Friday, December 4, 2020

Kremlin has Confused Temporary with Permanent in the International System, Shevtsova Says

Paul Goble

            Staunton, December 2 – Vladimir Putin and his team have made the classical mistake of believing their own propaganda, accepting what are in fact temporary blips in the development of the international system that benefit Russia as something permanent that Moscow will be able to count on well into the future, Liliya Shevtsova says.

            In fact, what has been happening internationally is both temporary and already moving in directions that will leave Russia at an increasing disadvantage, something all the bravado in the world won’t obscure from those who utter it or many who listen to it, the Russian political commentator argues (

            Initially, it appeared that the pandemic would paralyze the West and give Putin new running room and that the populist wave that brought Donald Trump to power in the United States was something Moscow could count on to keep Russia’s opponents off balance and even make them more willing to accept what the Kremlin does.

            Instead, there have been five major moves in exactly the opposite direction. First, “not in a single leading Western country have national populists taken power,” and Trump’s defeat in the US is a signal that the national populist wave is anything but unstoppable.

            Second, the pandemic has awakened the European Union from its lethargy and made it more willing to act collectively against those who don’t play by the rules like Putin. Third, the incoming Biden administration is clearly going to push for a return to rules of the game. It may not seek expansion, but it will by so doing “strengthen its vitality.”

            Fourth, having been shaken by Trump’s isolationism, Europe has come to recognize that it cannot count on the US alone for its security and must take steps to be a power in its own right. That is what is happening. And fifth, the rise of China has refocused and reenergized the West. Recognizing that it is being challenged and by someone other than Russia, it is taking measures.
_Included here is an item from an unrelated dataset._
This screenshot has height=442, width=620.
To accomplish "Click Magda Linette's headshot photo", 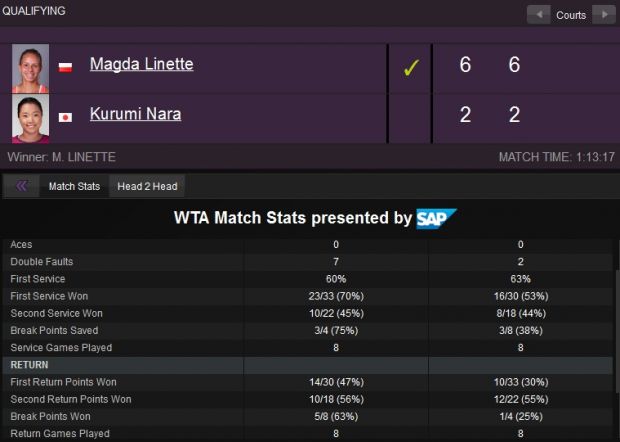I will 30,68.
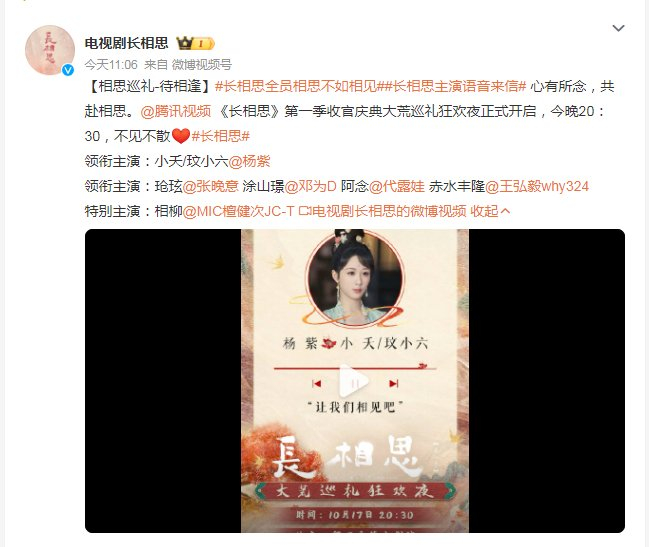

            (Shevtsova doesn’t mention in this regard one of the most profound insights ever offered on the nature of the US in particular and the West in general. At the time of Mikhail Gorbachev’s first visit to Washington, his chief Americanist, Georgy Arbatov observed that Gorbachev was going to do something more serious to the US than any of his predecessors.

            Namely, the Soviet leader was going to take away its enemy; and without an enemy, Arbatov continued, it was not clear whether the US or the West more generally could function.) Now, the US and the West again have an enemy; and it isn’t Russia, something that leaves Moscow in an unprecedentedly difficult position.

            “A new reality is being formed,” Shevtsova says. “In this reality, there is no place for the models of behavior Russia has been accustomed to – balance of forces, spheres of influence, multi-polarity and bi-polarity all are losing their meaning.”

            What this means is this, she argues. “The most favorable period of world politics for Russia is coming to an end.” Other countries view it with suspicion or hostility, but more than that, they don’t see it as the primary challenge any more. That is China, and Russia has no idea how to function in an environment where it has been demoted in this way.

            Of course, Moscow retains the ability to interfere in the internal affairs of other countries so as to destabilize them. But the more it does so, the more it energizes the leaders of Western democracies to come together to oppose it, something Putin and his team had thought was no longer a possibility.

            And that means this: “foreign policy is ceasing to be a resource of power for Russia.” Given that, what role is left for Putin who clearly is uninterested in domestic affairs except to make money and wants to be a power player in the international system?  Not much at least not now.

            “Within the country, the Kremlin has been able to exploit the pandemic to solidify its positions,” but the coronavirus has left Moscow in a far sadder position abroad.  Russia is no longer trusted to be a partner, and it is no longer even the main enemy. It is being pushed to the margins, somewhere Putin had never planned for it to be.